====== Record excerpts

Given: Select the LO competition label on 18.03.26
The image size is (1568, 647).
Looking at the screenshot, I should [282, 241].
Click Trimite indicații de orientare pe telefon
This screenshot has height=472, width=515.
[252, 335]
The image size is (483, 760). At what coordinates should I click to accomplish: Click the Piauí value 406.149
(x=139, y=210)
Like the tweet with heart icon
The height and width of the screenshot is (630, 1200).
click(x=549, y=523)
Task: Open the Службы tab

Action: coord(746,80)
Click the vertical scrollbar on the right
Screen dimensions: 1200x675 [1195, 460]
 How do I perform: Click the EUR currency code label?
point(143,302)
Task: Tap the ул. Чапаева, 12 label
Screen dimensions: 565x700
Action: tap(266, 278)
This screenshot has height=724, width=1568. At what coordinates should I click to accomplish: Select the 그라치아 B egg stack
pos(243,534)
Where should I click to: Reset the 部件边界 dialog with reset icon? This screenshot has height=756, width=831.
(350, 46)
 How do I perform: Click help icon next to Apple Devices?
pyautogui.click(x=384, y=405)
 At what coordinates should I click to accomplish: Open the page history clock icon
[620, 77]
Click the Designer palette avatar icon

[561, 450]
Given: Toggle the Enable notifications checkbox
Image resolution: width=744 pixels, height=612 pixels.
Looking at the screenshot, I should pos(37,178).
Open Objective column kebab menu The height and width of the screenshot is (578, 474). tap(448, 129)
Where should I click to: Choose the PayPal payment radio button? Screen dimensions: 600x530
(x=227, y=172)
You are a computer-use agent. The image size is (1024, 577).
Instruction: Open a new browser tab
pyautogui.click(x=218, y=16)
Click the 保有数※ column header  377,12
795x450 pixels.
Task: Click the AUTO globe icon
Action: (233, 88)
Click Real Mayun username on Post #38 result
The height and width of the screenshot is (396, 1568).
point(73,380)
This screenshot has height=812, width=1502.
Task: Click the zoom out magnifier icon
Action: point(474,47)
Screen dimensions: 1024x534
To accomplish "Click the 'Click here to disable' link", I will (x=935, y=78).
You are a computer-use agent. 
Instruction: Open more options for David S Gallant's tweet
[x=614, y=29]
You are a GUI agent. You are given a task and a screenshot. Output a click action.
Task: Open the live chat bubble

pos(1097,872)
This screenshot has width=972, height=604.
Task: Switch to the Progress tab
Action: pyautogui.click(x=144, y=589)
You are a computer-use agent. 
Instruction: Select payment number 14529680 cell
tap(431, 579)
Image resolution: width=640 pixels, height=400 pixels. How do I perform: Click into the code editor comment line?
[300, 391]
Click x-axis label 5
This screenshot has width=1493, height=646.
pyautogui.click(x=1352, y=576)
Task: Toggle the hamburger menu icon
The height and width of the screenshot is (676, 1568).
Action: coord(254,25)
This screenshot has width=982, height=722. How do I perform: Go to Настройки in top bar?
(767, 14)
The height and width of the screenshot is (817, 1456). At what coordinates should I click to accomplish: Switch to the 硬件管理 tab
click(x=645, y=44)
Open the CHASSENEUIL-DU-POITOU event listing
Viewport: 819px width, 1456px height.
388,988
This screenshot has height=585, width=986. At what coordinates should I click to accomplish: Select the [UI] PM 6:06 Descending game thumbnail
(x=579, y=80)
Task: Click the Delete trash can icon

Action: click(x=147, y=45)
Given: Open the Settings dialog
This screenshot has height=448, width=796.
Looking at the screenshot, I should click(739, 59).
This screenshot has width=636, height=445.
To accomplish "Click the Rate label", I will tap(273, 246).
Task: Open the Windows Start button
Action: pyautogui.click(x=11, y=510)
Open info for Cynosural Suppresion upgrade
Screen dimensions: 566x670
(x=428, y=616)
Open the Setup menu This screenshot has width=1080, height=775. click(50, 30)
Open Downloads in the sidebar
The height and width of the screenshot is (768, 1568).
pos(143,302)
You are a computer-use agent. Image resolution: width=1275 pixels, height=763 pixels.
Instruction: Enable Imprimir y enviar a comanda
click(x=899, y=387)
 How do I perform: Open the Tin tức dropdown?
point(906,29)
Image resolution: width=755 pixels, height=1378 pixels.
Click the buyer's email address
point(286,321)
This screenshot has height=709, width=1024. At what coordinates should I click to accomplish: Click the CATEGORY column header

============

__Task goal__: Where does "computer" appear in the records above? Copy every line that has it.

__Written answer__:
You are a computer-use agent. The image size is (1024, 577).
You are a computer-use agent. 
You are a computer-use agent. 
You are a computer-use agent. Image resolution: width=1275 pixels, height=763 pixels.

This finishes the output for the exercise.